- **Excerpt to read**
══════
We next wondered whether FcγRIIB regulated the immunosuppressive activity of MDSCs. The levels of iNOS and Arg-1 showed no significant change in MDSCs from WT and FcγRIIB-KO tumor-bearing mice (Figure 3A). However, the expression level of PD-L1 was decreased in MDSCs from FcγRIIB-KO mice than those from WT mice (Figure 3B). Excessive ROS production is another well-known mechanism for MDSC-mediated immunosuppression . We found that intracellular ROS level was significantly decreased in KO MDSCs than that in WT MDSCs (Figure 3C). Additionally, the activation of CD8+ T cells was significantly augmented in FcγRIIB-KO than in WT mice (Figures 3D and 3E). Moreover, KO MDSCs also increased the proliferation of CD8+ T cells than WT MDSCs (Figure 3F). These results indicate that FcγRIIB promotes the immunosuppressive activity of MDSCs that contributes to tumor immunoescape.
As FcγRIIB-deficient mice showed decreased numbers of tumor-infiltrating gMDSCs, the roles of FcγRIIB on the proliferation, apoptosis, or chemotaxis in MDSCs were sought. However, no significant difference in the proliferation and apoptosis of MDSCs was observed between WT and KO mice (Figures 4A and 4B). Next, we analyzed MDSC chemotaxis-related genes, including Cxcl1, Cxcl2, Cxcl5, and Cxcl12 in tumor tissues. The data indicated no difference in levels of these genes between WT and KO mice, suggesting that decreased numbers of MDSCs in the tumors may not be due to decreased chemotaxis (Figure 4C).
FcγRIIB deficiency suppresses the immunosuppressive activity and differentiation of MDSCs. (A) iNOS and Arg1 expression in WT and KO MDSCs from MC38 tumors were assessed using FCM; n = 5. (B, C) PD-L1 (B) and DCF-DA (C) expression in WT and KO MDSCs; n = 5. (D-F) Isolated MDSCs from MC38 tumors of WT and KO mice were cocultured with CFSE-labeled CD8+ T lymphocytes isolated from WT mice (1:2) for 3 days, the production of IFN-γ (D), and GzmB (E) in CD8+ T cells, anti-CD3 and anti-CD28 induced proliferation (F) were measured by FCM; n = 4. Data are expressed as means ± SD. *P < 0.05, **P < 0.01, ns, no significant difference, by Mann-Whitney test.
FcγRIIB deficiency impairs the differentiation of gMDSCs from HPCs in the tumor-bearing mice. (A) The percentage of proliferating (Ki67+) MDSCs in WT and KO tumor tissues were analyzed with flow cytometry after Ki67 staining, n = 5. (B) Representative staining and frequencies of AnnexinV+7AAD+ cells in MDSCs from WT and KO tumor tissues were assessed by FCM. (C) The gene expression of MDSC-related chemokines within whole tumor tissues from WT and KO mice were detected by qPCR; n = 4. Data are expressed as means ± SD. (D) WT and KO BMs were treated with GM-CSF/IL-6 (20ng/mL) to induce MDSCs differentiation, MDSCs ratio and numbers were analyzed after 72 hrs. (E) Gating strategy for granulocyte/macrophage progenitors (GMP; Lin-Sca-1-C-kit+CD16/32+CD34+), common myeloid progenitors (CMP; Lin-Sca-1-C-kit+CD16/32intCD34+), megakaryocyte/erythrocyte progenitors (MEP; Lin-Sca-1-C-kit-CD16/32-CD34-), and percentages of these HPCs subpopulations rates in BMs from WT and KO tumor bearing mice were detected, n = 5. (F) Representative photograph of femurs dissected from WT and KO tumor-free or MC38 tumor-bearing mice on day 21 after tumor cells implantation. Data are expressed as means ± SD. *P < 0.05, **P < 0.01, ***P < 0.001, ns, no significant difference, by Mann-Whitney test.
══════
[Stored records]
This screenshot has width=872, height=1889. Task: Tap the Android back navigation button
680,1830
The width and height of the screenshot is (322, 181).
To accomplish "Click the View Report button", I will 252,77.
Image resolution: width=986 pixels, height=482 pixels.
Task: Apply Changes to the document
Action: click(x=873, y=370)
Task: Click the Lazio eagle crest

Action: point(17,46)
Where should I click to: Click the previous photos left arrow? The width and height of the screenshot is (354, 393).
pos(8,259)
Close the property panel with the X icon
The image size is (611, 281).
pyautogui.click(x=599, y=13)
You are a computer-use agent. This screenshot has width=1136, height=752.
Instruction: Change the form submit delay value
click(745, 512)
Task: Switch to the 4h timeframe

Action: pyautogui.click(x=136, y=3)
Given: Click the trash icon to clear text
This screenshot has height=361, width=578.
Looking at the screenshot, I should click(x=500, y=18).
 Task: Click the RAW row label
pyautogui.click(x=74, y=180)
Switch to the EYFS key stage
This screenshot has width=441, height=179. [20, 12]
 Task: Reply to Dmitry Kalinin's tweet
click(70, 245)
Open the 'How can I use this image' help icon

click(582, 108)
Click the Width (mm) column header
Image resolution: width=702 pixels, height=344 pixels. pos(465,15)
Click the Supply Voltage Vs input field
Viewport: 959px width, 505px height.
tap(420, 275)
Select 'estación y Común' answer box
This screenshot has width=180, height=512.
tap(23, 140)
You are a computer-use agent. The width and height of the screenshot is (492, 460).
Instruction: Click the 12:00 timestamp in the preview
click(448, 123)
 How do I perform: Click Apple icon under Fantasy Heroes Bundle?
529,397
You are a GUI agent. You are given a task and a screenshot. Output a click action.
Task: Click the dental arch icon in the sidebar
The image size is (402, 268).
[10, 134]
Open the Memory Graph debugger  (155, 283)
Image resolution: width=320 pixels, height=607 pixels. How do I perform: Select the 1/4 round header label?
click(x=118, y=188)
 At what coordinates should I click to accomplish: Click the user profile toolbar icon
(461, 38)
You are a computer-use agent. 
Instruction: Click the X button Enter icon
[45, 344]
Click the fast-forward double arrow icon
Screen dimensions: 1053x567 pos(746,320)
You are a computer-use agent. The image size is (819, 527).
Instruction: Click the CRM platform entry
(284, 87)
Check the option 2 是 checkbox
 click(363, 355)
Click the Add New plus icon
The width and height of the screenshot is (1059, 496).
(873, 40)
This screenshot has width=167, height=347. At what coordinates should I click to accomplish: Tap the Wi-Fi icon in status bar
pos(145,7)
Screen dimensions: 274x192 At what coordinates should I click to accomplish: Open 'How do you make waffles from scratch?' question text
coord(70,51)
══════
- **Required tasks**
- a) Answer these questions from the excerpt on FcγRIIB in MDSCs, one line each:
(i) Which MDSC chemotaxis-related genes were analyzed in tumor tissues?
(ii) At what ratio and for how many days were the isolated MDSCs cocultured with CD8+ T lymphocytes?
(iii) What concentration of GM-CSF/IL-6 was used to induce MDSC differentiation from bone marrow, and after how many hours were the cells analyzed?
- b) Resume the excerpt on FcγRIIB in MDSCs with the paragraph that follows its final sentence.

- **Answers to the exercise**
- a)
(i) Cxcl1, Cxcl2, Cxcl5, and Cxcl12
(ii) At a 1:2 ratio for 3 days
(iii) 20ng/mL, analyzed after 72 hrs

- b)
MDSCs are differentiated from HPCs and subsequent granulocyte/macrophage progenitors (GMP) by induction of GM-CSF [1, 23]. We treated BM cells with GM-CSF and IL-6 for 72 h, and found that GM-CSF treatment induced the expansion of MDSCs (Figure 4D). Moreover, FcγRIIB-KO BM cells yielded reduced numbers of MDSCs than WT, suggesting that FcγRIIB may contribute to the generation of MDSCs. Consistently, KO BM cells had decreased proportions of GMPs, but increased megakaryocyte/erythrocyte progenitors (MEP) within the HPC population than WT BM (Figure 4E). Furthermore, the bones from tumor-bearing WT mice were paler than those from tumor-bearing KO mice (Figure 4F), suggesting that erythropoiesis was dampened in WT tumor-bearing mice. The GMP subpopulation was also decreased in HPCs from KO naive mice than that from WT mice, indicating an intrinsic role of FcγRIIB in the differentiation of BM progenitors into GMP. Additionally, the GMP subpopulation was increased in tumor-bearing WT mice, while the expansion of GMPs was decreased in KO HPCs (Figures S3A and S3B).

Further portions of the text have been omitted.